→ **TEXT PASSAGE**
I just grin and bear it. I sweep the pile of useless electrons off the floor every day then recycle them by posting silly shit. As far as being a touch, macho internut is concerned, let's just say my keyboard is all stainless steel, I operate it with a hammer and my monitor is made out of bullet-proof glass. My chair, of course, has a 5 point harness. I wear a helmet and wear a bib.

Reply to
Robatoy

What no Nomex?

Mark

Reply to
Markem

How can Armitage 'admit' to something Wilson allegedly did?

What other purpose could there possibly be?

Novak says he had two (2) sources. Who was the other?

I can believe that.

Why was the information passed to Armitage, 'a notorious gossip'?

Novak says he had more than one source.

Evidently, it was the shadow government, presided over by Cheney, that leaked the information to Armitage, eh?

Reply to
Fred the Red Shirt

What? No drool bucket?

Dave in Houston

Reply to
Dave in Houston

I knew it! I knew it!

:-)

Reply to
Larry Blanchard

The vast majority of the spam disappears when you filter out any post which originated at googlegroups.com .

Reply to
Doug Miller

Indeed.

Reply to
Dave Balderstone

googlegroups and ".gmail.com". I had all "gmail.com" filtered until I realized Charlie Self posts through "gmail".

→ **RAW DATA**
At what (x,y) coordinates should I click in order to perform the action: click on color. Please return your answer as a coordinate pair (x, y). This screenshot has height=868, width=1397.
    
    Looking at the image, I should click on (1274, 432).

→ **APPLY WHAT YOU READ**
1. From the forum thread above, list every distinct name that comes right after the words "Reply to".
2. Continue the forum thread (the one that ends with the note about filtering "gmail.com") from its last sentence.

→ **ANSWERS BELOW**
1. Robatoy, Markem, Fred the Red Shirt, Dave in Houston, Larry Blanchard, Doug Miller, Dave Balderstone

2.
Doug, do you know of a way to block all "gmail.com" posts except Charlie's using a "NewsProxy" filter?

Reply to
Nova

So just filter anything coming from Google Groups, without regard to the From: address, and allow what few posts may remain, having a gmail address, to come through. (See second example below.)

Certainly. There are two ways to go about it.

First, exactly what you asked for:

  • score:+100 from:@gmail.com
  • score:-100 from: snipped-for-privacy@gmail.com
  • drop score:100

Second, easier and nearly as effective:

  • drop message-id:google
Reply to
Doug Miller

Ya must be a lumberjack.

formatting link

Reply to
fmhlaw

Thanks Doug.

Reply to
Nova

Yes we can! :-)

Reply to
Mark & Juanita

That's what the bib is for. [Which, by the way, was too much information]

Reply to
Mark & Juanita

Just curious why he singled me out. It's not like I was the OP for this OT thread. Maybe mine was the last entry he had read to him and it stepped on his last nerve?

Reply to
Mark & Juanita

Your ISP provides the list of newsgroups, at least Earthlink.net does.

After that, either OE6 or ThunderBird will work.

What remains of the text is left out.